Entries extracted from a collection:
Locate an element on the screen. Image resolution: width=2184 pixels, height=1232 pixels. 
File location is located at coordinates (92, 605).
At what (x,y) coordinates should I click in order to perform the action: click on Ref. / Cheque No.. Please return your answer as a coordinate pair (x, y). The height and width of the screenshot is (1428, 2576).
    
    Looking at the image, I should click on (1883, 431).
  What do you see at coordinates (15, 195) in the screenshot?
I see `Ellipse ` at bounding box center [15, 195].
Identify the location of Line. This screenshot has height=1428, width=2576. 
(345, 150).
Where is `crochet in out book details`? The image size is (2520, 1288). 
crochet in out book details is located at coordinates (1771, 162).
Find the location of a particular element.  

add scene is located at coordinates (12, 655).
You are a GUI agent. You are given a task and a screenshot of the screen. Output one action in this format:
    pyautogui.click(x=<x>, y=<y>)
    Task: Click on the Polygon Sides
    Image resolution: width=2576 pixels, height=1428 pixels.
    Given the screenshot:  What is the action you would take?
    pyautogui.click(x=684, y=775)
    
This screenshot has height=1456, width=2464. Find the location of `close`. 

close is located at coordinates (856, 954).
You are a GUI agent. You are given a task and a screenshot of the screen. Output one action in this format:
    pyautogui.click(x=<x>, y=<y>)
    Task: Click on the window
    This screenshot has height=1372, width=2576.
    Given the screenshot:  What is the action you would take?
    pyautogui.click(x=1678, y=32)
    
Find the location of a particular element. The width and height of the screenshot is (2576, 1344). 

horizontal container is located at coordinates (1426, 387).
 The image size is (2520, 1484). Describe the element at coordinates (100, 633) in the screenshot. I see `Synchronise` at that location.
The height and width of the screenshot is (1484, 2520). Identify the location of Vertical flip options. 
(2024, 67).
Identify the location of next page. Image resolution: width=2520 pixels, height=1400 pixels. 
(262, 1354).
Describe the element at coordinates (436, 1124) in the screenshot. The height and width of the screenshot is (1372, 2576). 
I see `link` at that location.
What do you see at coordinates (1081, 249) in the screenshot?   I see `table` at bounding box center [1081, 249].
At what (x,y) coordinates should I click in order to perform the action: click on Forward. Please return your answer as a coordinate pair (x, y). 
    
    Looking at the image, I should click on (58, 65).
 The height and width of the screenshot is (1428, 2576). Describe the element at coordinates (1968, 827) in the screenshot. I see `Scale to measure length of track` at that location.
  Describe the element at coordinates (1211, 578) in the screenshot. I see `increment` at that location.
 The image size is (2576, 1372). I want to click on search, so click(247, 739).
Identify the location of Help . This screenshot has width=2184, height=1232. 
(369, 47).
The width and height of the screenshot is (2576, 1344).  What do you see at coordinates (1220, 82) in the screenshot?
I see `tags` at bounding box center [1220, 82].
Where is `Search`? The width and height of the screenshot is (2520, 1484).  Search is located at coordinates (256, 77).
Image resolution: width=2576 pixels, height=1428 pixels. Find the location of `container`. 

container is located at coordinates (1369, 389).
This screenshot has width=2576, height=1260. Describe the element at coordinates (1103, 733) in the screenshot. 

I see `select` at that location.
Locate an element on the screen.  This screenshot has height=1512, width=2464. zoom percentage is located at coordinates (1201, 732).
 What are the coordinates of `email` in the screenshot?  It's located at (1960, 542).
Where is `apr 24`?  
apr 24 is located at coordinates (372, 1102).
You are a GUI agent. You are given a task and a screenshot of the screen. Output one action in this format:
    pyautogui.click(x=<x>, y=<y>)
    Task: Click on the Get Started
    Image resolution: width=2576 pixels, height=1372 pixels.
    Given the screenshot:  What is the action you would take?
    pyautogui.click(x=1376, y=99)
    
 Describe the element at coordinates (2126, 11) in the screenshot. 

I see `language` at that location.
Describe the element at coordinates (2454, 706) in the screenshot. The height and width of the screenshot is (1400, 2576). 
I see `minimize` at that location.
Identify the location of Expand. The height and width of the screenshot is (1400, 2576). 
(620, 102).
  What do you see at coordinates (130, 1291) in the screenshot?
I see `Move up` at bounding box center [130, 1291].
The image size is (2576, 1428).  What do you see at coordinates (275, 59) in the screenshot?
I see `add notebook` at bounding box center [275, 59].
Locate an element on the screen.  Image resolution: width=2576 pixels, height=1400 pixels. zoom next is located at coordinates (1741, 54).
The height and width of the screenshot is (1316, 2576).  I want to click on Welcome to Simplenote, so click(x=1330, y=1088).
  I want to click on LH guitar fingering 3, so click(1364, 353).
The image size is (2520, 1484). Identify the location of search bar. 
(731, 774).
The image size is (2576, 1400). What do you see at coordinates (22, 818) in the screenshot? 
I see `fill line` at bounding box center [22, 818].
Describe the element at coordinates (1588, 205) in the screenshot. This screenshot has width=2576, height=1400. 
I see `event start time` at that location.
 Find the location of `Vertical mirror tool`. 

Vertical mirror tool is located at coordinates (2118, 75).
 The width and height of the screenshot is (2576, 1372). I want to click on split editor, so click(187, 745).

## TO DO
Format the entries as a Markdown table with the columns "Row" and "Line", starting at the first line and ending after the line that contains "(345, 150).", skipping blank lines.

## COMPLETED EXERCISE
| Row | Line |
|---|---|
| 1 | Locate an element on the screen. Image resolution: width=2184 pixels, height=1232 pixels.  |
| 2 | File location is located at coordinates (92, 605). |
| 3 | At what (x,y) coordinates should I click in order to perform the action: click on Ref. / Cheque No.. Please return your answer as a coordinate pair (x, y). The height and width of the screenshot is (1428, 2576). |
| 4 |     Looking at the image, I should click on (1883, 431). |
| 5 |   What do you see at coordinates (15, 195) in the screenshot? |
| 6 | I see `Ellipse ` at bounding box center [15, 195]. |
| 7 | Identify the location of Line. This screenshot has height=1428, width=2576.  |
| 8 | (345, 150). |